=== AIM OF THE EXERCISE ===
No line before the one holding "Click the KKday logo" is to be copied; that line and all after it, through the end of the listing, are returned exactly, minus pictures.

-- ENTRIES SHOWN follows --

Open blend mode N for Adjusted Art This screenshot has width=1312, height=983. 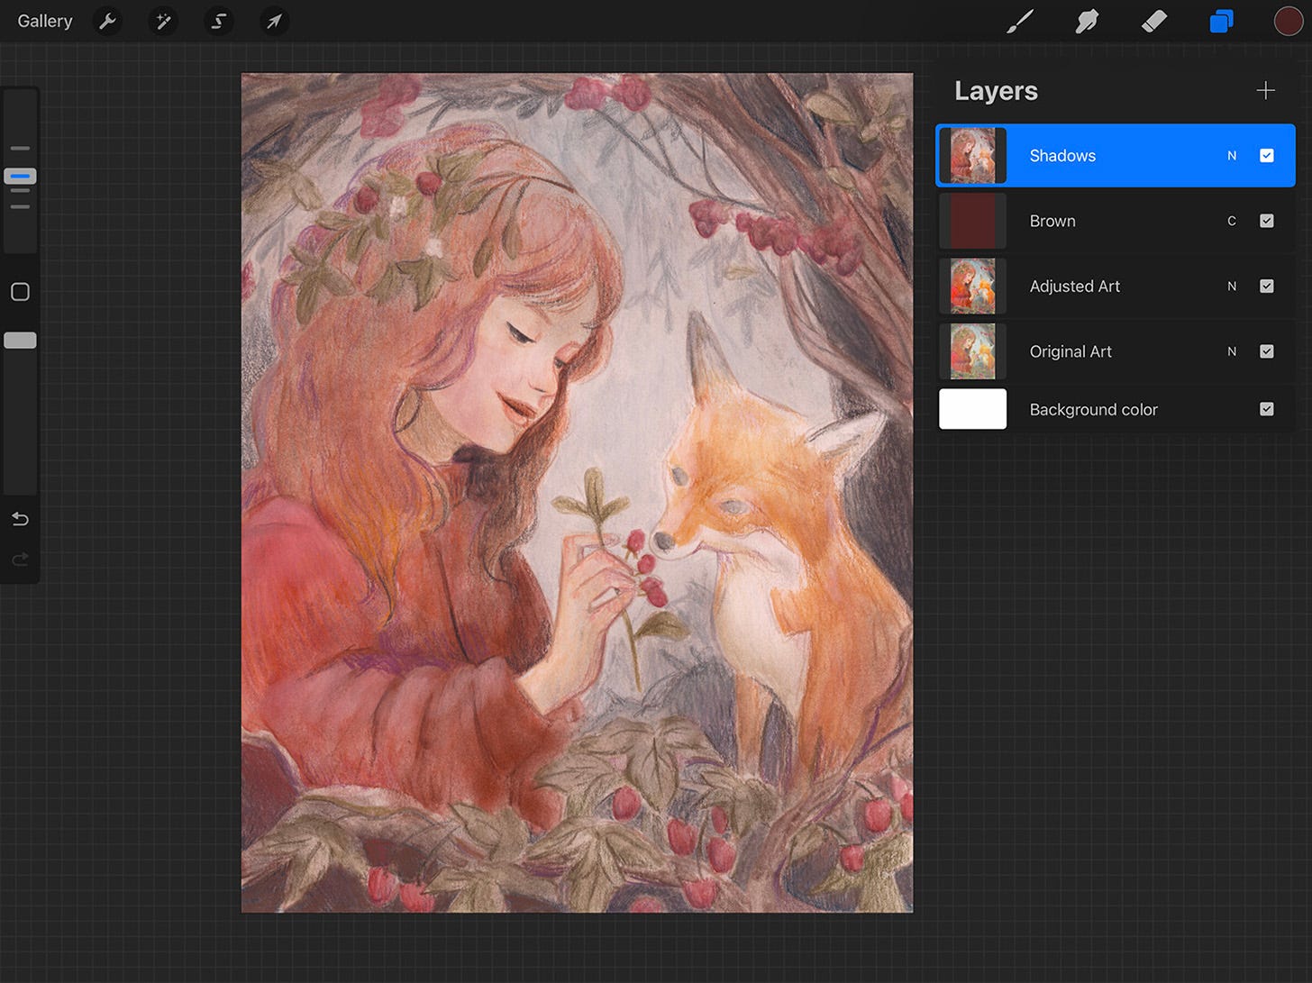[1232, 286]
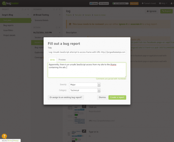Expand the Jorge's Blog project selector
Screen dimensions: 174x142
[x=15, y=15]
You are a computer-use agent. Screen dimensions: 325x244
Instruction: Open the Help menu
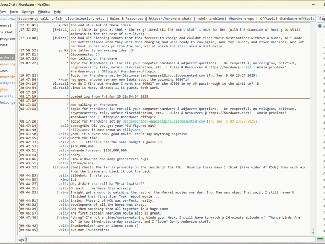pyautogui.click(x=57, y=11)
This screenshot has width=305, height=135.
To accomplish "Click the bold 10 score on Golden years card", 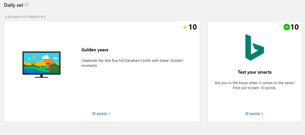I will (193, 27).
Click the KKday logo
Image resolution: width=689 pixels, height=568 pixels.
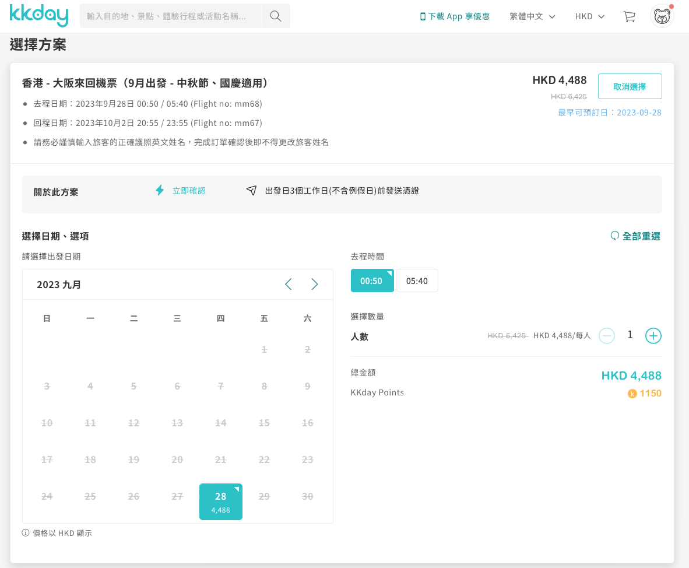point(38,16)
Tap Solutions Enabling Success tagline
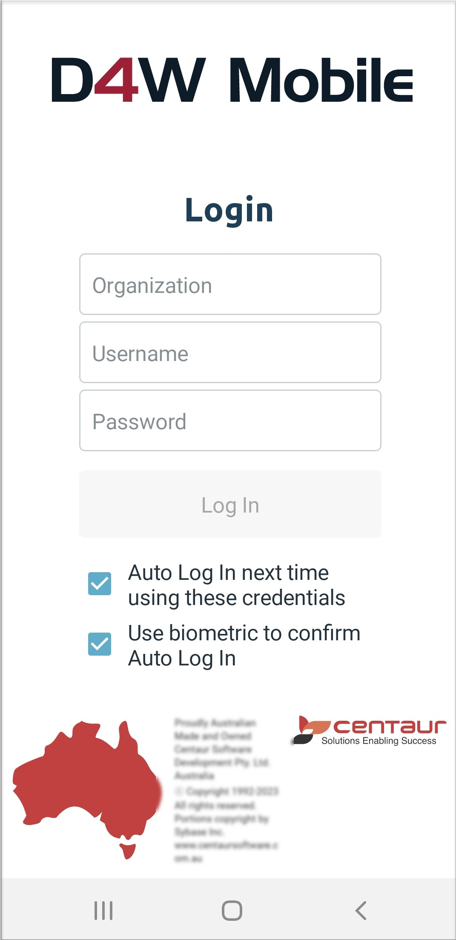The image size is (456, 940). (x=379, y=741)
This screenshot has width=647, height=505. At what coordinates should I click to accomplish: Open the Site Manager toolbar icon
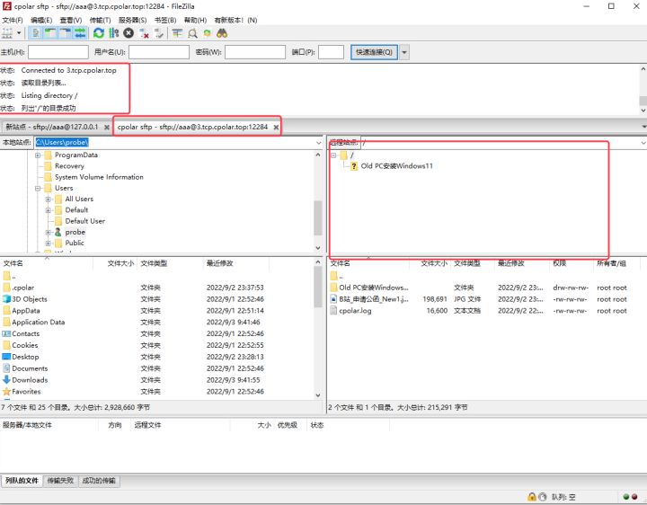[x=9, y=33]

-- ENTRIES SHOWN concluded --

=== ANSWER TO THE EXERCISE ===
Click the KKday logo
Image resolution: width=689 pixels, height=568 pixels.
point(38,16)
Tap Solutions Enabling Success tagline
The image size is (456, 940). (x=379, y=741)
This screenshot has width=647, height=505. At what coordinates should I click to accomplish: Open the Site Manager toolbar icon
[x=9, y=33]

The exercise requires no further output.